The Reserve Bank of India has put to rest the debate over a proposal to ignore the food price spirals while taking policy rate decisions. RBI governor Shaktikanta Das is very candid in saying that the monetary policy committee cannot ignore the persistently high food prices since it impacts the consumer the most and shapes the future inflation expectation. In other words, this means the wait for a reduction in policy rate is likely to get longer as the fall in the Consumer Price Index (CPI) in July to 3.54%, below the RBI’s 4% mandate, for the first time in nearly five years may not be durable till the time food prices ease.
Here’s an explainer on how food prices affect India’s retail inflation, measured by CPI, and what is happening in other major global economies.
What are the major components of CPI in India?
The ministry of statistics breaks CPI into six broad groups—food & beverages; pan, tobacco & intoxicants; clothing & footwear; housing; fuel & light; and miscellaneous, which includes health, education and transport cost, among others.
Why is food so important in CPI calculation?

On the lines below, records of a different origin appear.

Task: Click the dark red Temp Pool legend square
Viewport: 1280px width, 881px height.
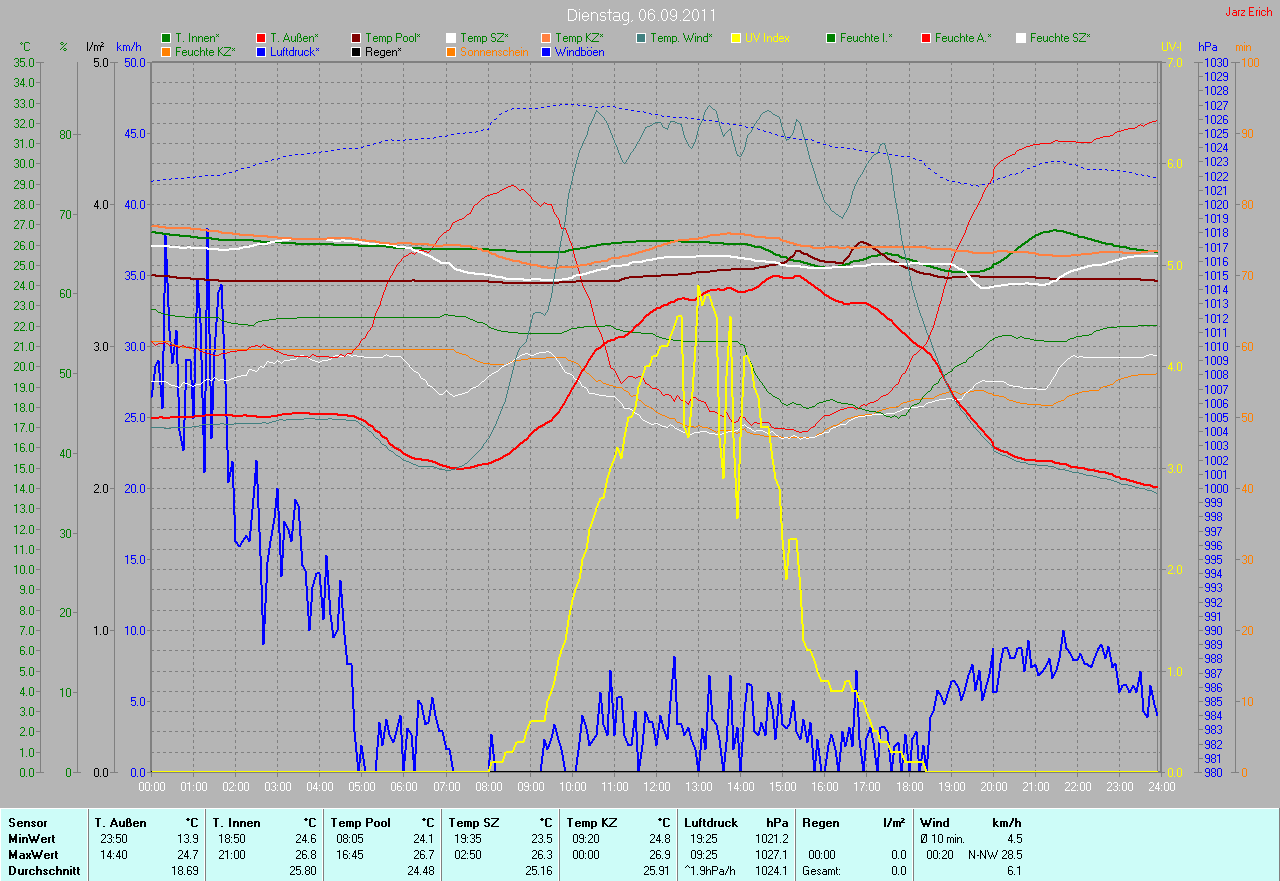Action: 357,38
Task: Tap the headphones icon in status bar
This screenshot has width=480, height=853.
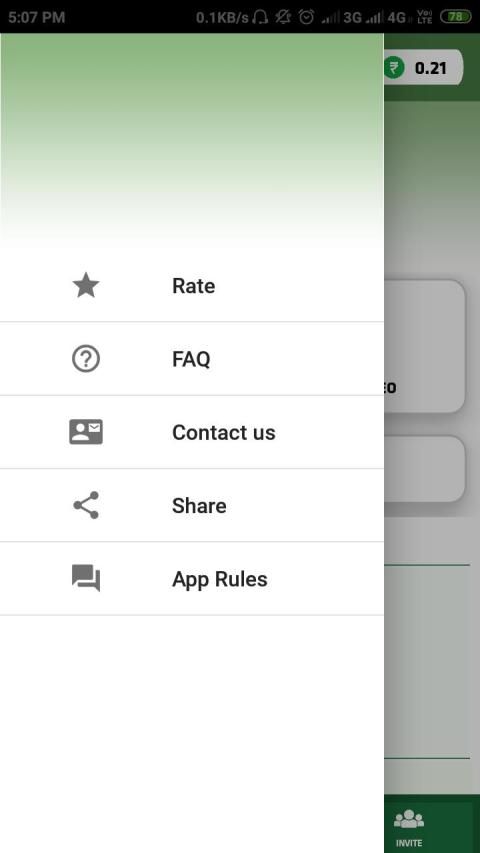Action: (x=261, y=17)
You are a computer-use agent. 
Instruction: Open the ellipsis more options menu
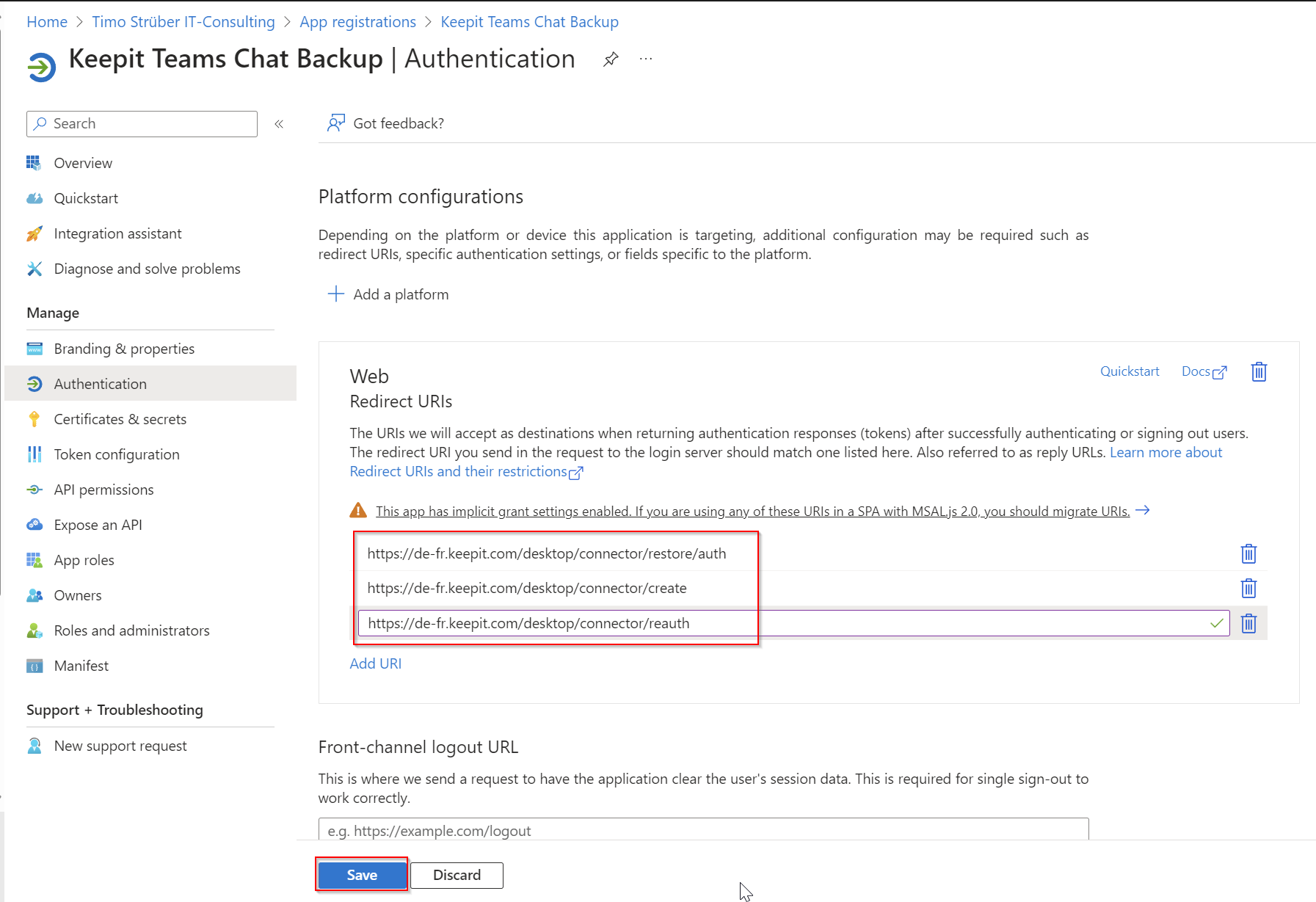point(646,59)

Food inflation carries a weight of around 46% in CPI, contributing more than three-fourth of headline inflation in May and June. Vegetable prices contributed about 35% to inflation in June.

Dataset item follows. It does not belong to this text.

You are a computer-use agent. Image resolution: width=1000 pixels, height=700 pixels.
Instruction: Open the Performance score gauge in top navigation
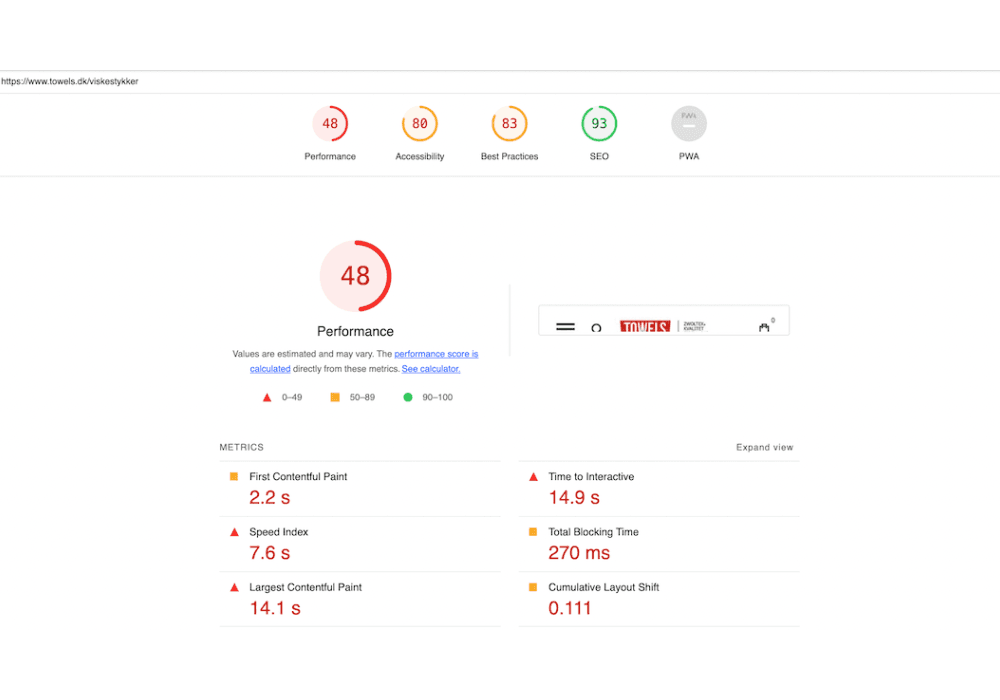tap(330, 124)
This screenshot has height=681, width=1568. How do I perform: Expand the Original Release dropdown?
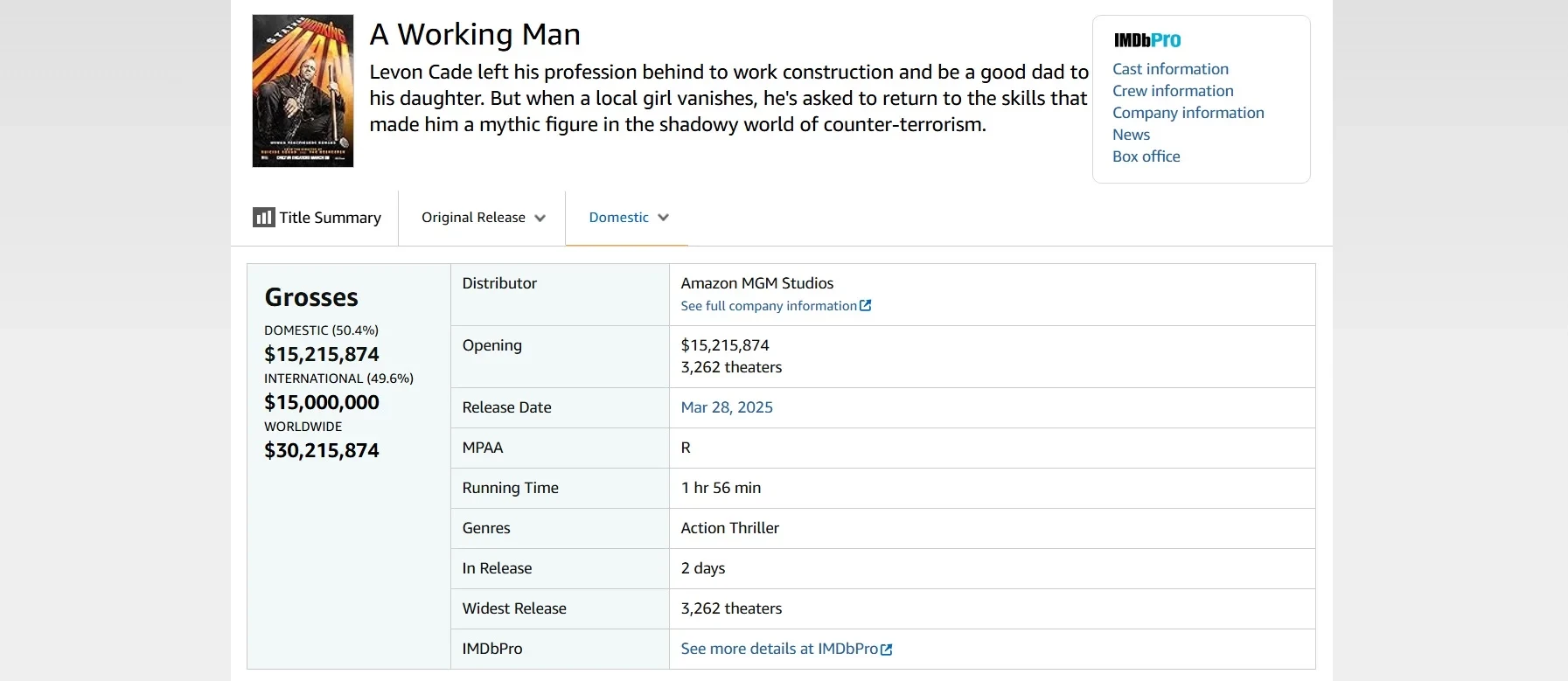point(473,218)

“With this high share of food in the consumption basket, food inflation pressures cannot be ignored. Further, the public at large understands inflation more in terms of food inflation than the other components of headline inflation. Therefore, we cannot and should not become complacent merely because core inflation has fallen considerably,” Das said last week.
What does high food price mean in terms of RBI’s policy action?
Until food prices soften, CPI may not remain below the 4% mark on a durable basis, which is the most important parameter for the Monetary Policy Committee before taking the policy rate decision. Economists said that CPI at 3.54% was largely due to the higher base effect and it would most likely rise again to 5% by September. Therefore, the possibility of policy rate reduction remains low anytime soon.
What is RBI’s inflation projection?
Relief in food prices is expected in the third quarter if the south-west monsoon supports farm activities. Buffer stocks of cereals continue to be above the norms. RBI has projected CPI inflation for 2024-25 at 4.5%, with the second quarter inflation at 4.4%, third quarter at 4.7% and fourth quarter at 4.3%. CPI for the first quarter next fiscal is projected at 4.4%.
While high weightage of food prices in CPI is a spoilsport in India for people lobbying for a rate cut, what is the situation in other major economies?
In economies like the US and the UK, food prices do not come in the way of policy rate action. This is because the weightage of food prices in CPI is significantly low there. In the US, food & beverages carried a 14.4% weight on urban CPI and 16% weight in CPI for wage earners in December last year. In the UK, the weightage is even lower at 9.5%.